Problems and tasks ->
(A) Name every operation that the data-cleaning notes list for measuring minimum edit distance.
(B) Carry the data-cleaning notes forward from their last line, extending the record linkage section.

Extract ->
Numerical conversions can be done as follows:
1. Subset on the values that need to be converted.
2. Compute the conversion.
3. Replace the subset with the converted values.

Treating date:

`pd.to_datetime(df[col], infer_datetime_format = True, errors = 'coerce')`

##  Cross Field Validation

To compute aggregations amongst multiple columns:
    
`df[[col1,col2,col3]].sum(axis=1)`

Useful functions for date:

* `dt.date.today()`
* `df['col'].dt.year`

## Completeness
Missing data is usually due to technical or human error.

To check for missing values:

`df.isna().sum()`

To drop missing values:

`df.dropna(subset = [col])`

Replacing missing values:

`df.fillna({col: value})`

To visualize missing data:

In [2]:
# import missingno as msno
# import matplotlib.pyplot as plt
# msno.matrix(df)
# plt.show()

## Minimum Edit Distance
A systematic way to identify how close 2 strings are.  We use:
* insert
* delete
* substitution
* transpose

We can use the `fuzz` package in python.



In [6]:
# from thefuzz import fuzz
# fuzz.WRatio('Reeding', 'Reading')

In [None]:
# from thefuzz import process
# matches process.extract(string, choices, limit=n)

`matches[0]` is the matched string
`matches[1]` is the WRatio

## Record Linkage
Join data sources that have similar names but are actually the same entity

In [9]:
# import recordlinkage
# indexer = recordlinkage.Index()

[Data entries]
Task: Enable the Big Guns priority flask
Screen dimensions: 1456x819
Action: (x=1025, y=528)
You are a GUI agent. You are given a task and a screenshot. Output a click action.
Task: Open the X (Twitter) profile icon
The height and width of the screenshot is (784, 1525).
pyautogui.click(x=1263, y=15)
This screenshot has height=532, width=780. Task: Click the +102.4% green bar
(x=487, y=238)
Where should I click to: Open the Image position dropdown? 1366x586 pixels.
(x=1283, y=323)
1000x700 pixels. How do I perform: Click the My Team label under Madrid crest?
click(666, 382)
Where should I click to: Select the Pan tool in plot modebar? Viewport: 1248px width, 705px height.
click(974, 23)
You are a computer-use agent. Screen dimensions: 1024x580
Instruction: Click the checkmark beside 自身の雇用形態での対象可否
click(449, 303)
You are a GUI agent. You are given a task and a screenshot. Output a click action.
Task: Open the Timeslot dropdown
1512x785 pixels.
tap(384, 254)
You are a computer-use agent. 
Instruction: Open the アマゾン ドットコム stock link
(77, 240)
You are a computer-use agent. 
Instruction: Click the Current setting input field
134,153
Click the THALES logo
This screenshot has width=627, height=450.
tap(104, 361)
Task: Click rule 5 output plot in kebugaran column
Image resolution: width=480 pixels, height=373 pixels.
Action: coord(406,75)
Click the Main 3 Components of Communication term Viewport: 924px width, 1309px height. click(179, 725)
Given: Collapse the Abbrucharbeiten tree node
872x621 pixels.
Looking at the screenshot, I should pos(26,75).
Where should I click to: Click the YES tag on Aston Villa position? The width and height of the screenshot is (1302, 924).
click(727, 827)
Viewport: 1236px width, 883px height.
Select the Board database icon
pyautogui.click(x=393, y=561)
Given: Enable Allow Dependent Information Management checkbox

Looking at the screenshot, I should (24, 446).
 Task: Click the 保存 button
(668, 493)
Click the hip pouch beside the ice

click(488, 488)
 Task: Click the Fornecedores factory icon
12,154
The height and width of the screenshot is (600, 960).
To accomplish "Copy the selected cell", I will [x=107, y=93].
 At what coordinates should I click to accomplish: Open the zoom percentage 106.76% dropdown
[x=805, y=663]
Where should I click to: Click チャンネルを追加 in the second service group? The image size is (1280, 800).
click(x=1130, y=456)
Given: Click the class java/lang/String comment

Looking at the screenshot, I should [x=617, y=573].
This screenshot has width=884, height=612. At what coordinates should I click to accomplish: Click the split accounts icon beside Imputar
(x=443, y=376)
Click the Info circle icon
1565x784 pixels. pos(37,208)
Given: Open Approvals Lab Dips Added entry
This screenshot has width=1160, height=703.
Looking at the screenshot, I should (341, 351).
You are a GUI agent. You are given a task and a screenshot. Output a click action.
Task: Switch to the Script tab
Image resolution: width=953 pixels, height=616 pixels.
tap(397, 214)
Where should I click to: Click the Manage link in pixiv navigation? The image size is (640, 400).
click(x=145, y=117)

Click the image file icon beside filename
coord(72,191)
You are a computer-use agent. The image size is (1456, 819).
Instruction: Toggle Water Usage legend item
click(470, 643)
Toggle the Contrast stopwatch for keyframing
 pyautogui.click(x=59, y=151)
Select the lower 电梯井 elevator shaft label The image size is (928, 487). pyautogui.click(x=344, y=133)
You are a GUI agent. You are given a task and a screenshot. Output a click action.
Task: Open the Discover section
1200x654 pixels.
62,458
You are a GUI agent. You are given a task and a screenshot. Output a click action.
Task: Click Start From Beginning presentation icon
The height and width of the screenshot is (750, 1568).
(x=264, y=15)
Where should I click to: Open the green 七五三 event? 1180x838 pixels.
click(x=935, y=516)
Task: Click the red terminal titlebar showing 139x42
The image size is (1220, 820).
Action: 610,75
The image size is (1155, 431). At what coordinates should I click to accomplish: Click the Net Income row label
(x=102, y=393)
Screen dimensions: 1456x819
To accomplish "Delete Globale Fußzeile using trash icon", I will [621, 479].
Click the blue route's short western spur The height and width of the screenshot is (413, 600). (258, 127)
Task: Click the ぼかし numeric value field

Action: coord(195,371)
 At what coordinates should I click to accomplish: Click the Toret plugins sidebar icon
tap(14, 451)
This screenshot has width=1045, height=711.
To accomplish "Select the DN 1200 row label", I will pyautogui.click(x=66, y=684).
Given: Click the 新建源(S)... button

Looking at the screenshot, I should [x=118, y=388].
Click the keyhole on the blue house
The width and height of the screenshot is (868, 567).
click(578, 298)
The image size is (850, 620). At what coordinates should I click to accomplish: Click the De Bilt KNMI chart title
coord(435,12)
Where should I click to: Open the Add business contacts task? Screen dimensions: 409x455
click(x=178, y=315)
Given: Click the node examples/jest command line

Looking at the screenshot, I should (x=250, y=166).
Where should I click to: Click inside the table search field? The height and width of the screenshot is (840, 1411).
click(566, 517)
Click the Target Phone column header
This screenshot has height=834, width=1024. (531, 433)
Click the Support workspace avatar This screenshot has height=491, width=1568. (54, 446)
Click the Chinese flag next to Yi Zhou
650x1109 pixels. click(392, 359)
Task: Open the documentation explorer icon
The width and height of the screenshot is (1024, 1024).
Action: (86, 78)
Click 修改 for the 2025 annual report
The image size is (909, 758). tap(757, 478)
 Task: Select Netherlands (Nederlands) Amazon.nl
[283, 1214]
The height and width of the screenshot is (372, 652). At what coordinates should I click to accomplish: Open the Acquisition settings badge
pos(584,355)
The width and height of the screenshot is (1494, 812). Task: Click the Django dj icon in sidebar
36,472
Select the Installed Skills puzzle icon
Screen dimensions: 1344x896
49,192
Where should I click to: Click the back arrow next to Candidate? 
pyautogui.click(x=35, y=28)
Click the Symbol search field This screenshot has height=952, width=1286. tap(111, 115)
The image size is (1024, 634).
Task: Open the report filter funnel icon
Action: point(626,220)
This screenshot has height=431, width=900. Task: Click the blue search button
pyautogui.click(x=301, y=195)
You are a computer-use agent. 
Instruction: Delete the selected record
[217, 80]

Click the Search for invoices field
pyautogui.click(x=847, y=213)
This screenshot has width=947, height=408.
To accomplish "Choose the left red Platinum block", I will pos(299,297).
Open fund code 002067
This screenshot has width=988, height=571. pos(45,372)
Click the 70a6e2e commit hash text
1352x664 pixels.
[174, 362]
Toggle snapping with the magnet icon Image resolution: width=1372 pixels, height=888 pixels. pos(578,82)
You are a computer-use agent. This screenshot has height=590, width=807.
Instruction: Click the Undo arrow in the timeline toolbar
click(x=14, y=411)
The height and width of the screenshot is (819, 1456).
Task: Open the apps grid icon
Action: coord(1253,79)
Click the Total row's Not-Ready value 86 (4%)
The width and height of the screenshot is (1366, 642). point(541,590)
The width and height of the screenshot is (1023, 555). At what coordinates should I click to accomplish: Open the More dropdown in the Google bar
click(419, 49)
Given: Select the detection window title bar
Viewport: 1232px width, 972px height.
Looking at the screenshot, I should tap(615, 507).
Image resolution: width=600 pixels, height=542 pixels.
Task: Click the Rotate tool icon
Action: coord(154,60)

The answers ->
(A) insert, delete, substitution, transpose

(B)
# indexer.block(col)
# pairs = indexer.index(df1,df2)
# compare_cl = recordlinkage.Compare()

## Find similar matches for columens with dates and categories
# compare_cl.exact(col_name1, col_name2, label=col_name)

## Find similar matches for columns with strings
# compare_cl.string(col_name1, col_name1, threshold=0.85, label=col_name)

## Find matches
# potential_matches = compare_cl.compute(pairs, df1, df2)

## Looking at probable matches, where n is column number
# potential_matches[potential_matches.sum(axis = 1) >= n]

In [None]:
## Getting indices from 2nd df only
# duplicate_rows = matches.index.get_level_values(1)

## To get the duplicates in df2
# df2_duplicates = df2[df2.index.isin(duplicate_rows)]

## Finding non-duplicates in df2
# df2_new = df2[~df2.index.isin(duplicate_rows)]

## Linking DataFrames
#df_linked = df1.append(df2_new)